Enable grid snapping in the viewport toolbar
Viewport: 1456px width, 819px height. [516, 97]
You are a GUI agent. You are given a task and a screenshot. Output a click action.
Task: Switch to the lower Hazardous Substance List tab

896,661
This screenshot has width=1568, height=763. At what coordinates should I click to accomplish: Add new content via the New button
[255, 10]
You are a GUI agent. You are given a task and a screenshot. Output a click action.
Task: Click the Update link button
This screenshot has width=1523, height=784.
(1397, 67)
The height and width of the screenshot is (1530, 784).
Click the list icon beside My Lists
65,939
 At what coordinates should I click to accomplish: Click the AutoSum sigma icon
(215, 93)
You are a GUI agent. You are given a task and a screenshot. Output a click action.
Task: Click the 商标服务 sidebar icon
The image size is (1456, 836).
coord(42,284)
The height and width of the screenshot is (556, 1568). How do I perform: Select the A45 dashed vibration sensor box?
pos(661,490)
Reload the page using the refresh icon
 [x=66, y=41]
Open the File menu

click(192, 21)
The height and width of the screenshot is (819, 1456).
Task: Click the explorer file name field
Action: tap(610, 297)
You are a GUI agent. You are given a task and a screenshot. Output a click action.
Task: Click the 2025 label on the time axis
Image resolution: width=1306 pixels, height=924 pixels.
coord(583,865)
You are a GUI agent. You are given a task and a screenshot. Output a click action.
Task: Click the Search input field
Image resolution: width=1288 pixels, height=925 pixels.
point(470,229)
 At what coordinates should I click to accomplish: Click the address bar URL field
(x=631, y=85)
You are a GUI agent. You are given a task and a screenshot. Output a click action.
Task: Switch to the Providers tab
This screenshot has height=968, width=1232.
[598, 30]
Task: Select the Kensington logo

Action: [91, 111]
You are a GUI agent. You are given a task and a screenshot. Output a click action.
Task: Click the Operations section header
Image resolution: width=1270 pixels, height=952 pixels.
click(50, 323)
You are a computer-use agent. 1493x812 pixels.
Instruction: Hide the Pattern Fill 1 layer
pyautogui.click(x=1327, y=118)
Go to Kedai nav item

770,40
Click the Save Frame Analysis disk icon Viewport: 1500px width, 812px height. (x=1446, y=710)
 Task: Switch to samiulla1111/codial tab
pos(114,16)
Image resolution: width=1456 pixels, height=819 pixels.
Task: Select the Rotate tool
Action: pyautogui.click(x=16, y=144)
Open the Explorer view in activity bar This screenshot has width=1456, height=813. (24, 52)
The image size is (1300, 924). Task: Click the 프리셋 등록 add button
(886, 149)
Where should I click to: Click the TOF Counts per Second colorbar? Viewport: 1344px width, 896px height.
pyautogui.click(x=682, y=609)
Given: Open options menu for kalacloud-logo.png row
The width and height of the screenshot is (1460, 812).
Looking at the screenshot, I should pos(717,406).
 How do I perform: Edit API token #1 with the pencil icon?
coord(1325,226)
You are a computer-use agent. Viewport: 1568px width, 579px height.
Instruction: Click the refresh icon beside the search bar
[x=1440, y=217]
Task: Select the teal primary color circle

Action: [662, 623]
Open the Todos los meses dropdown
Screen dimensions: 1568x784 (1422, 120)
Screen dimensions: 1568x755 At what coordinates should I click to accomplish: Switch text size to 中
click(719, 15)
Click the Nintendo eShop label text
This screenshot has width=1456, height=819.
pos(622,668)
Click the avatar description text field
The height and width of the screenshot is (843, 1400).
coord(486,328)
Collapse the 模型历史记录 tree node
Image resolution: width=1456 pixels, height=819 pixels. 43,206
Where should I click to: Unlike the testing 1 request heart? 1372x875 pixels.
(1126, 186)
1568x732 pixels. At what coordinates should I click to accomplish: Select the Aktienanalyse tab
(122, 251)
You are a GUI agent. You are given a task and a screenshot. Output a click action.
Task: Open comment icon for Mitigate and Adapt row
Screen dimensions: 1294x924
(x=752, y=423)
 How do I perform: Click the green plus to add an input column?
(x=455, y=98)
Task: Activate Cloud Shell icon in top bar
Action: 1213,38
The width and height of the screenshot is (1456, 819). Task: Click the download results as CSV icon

═══

**Prompt**
Go through the listing and copy each line with the string "computer".

**Response**
You are a computer-use agent. 1493x812 pixels.
You are a computer-use agent. Viewport: 1568px width, 579px height.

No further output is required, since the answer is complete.